Tuesday 14 September 2010

Still the sovereign people

It’s primary day in New York State, and the scene at my local precinct resembled something between a Laurel & Hardy routine and a sketch from SNL. When the first thing you hear upon entering the area is two election workers arguing with each other—loudly—it is not a good sign.

We have new voting machines now, another technological answer to a problem we didn’t know we had. First, you have to fill in the little noughts like on an SAT, then the whole sheet goes into a scanner and, we assume, records one’s vote. The ladies showing me how to do it kept insisting that I unfold the ballot face up until I rather too firmly reminded them that the ballot is supposed to be secret. No doubt their training focused on the mechanics of the process rather than the underlying concepts.

We have several races of interest here, including the Republican governor’s primary between a Wall Street sharpie (Lazio) and a furry creature last seen scurrying through the pages of a Victorian horror novel (Paladino). We’re rooting for the latter because it would be fun to watch a race between a moderately functional biped (Cuomo) and a misfire of the evolutionary process. Cuomo could possibly lose the general election by being discovered fondling little girls. Short of that, um, not likely.

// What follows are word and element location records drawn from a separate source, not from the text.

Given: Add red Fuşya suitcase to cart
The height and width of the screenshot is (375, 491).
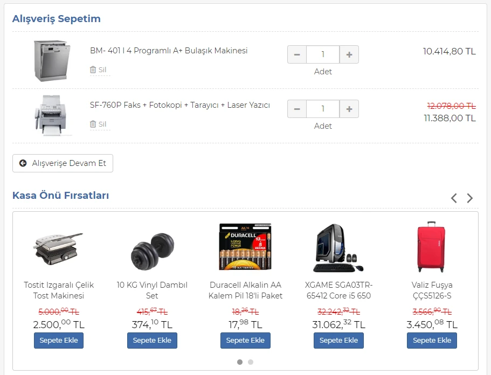Looking at the screenshot, I should (x=432, y=341).
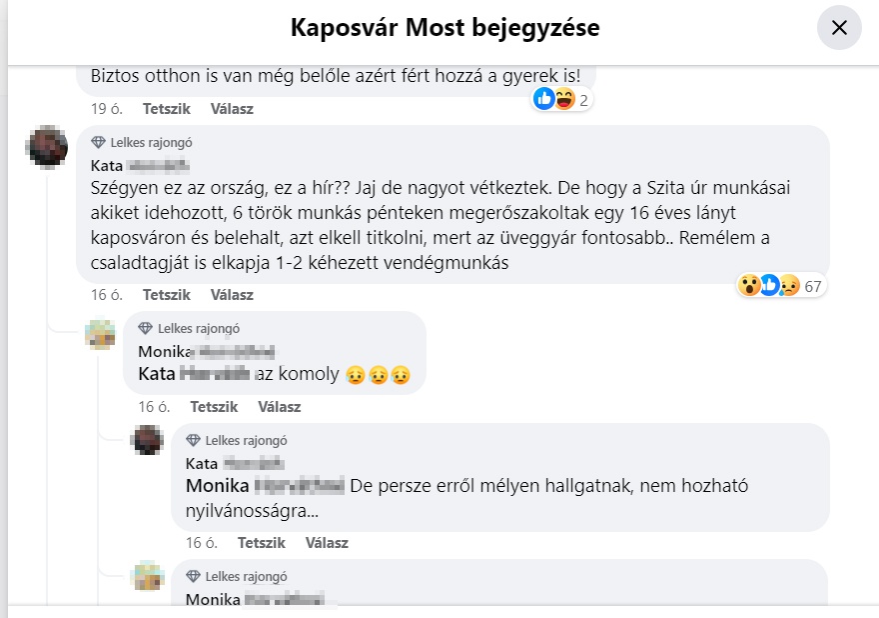Open the tagged Monika mention in Kata's reply
The image size is (879, 618).
265,486
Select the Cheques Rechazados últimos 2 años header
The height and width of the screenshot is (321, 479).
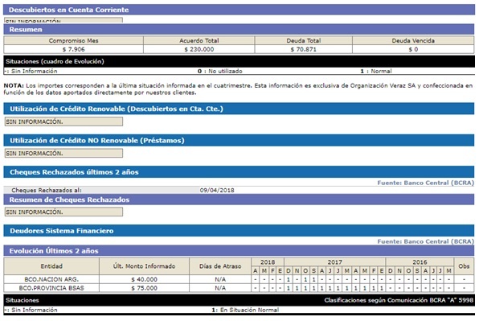pyautogui.click(x=239, y=172)
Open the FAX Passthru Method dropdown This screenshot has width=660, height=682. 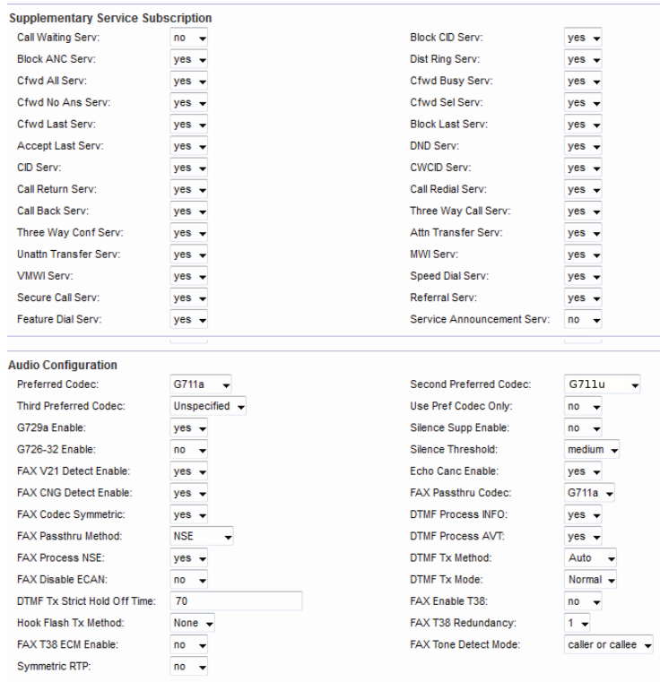(x=204, y=536)

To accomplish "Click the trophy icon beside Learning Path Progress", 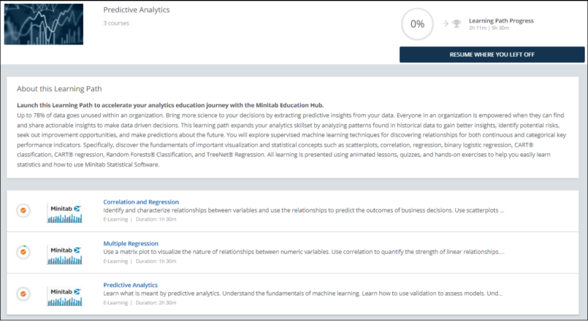I will (457, 23).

In the local races there is the ongoing saga of a true scumbag mafioso fighting to stay in the state Senate (of which he is the president, no less) and, not incidentally, out of jail. Pedro Espada, Jr., is the perfect example of that type of ruthless, amoral political operative who can sometimes attract remarkable loyalty because he steals so much money that he can spread some of it around to his thugs and the merrily corruptible. A competent campaign to oust him from his Bronx seat is given a chance, but by no means a guarantee, of success.

The real horse race is the job Cuomo is leaving behind, that of state attorney general. In New York that means you can investigate and prosecute big banks, insurance companies and other Wall Street criminals, so it has long been a step to higher things as it was for Cuomo and the notorious Eliot Spitzer before him. My old state senator, Eric Schneiderman, is in the running and deserves to win if only for his relentless, extremely patient and successful campaign to overturn the horrible Rockefeller drug laws. His main opponent is a careerist hack who was a Republican most of her life and didn’t bother to vote until she was 37, i.e. after we had suffered through two terms with W.

Hardly anyone bothers to vote in primaries, so those of us who pay attention to these things have a greater than usual chance of actually influencing the outcome. I was kind of sorry for snapping at the precinct workers who were trying to be helpful, but living in a military dictatorship gives you a perspective on what it means when these exercises are either fixed or non-existent. I take the suffrage seriously and like to see it done right. Okay, so the system’s a wreck, but the alternatives are worse.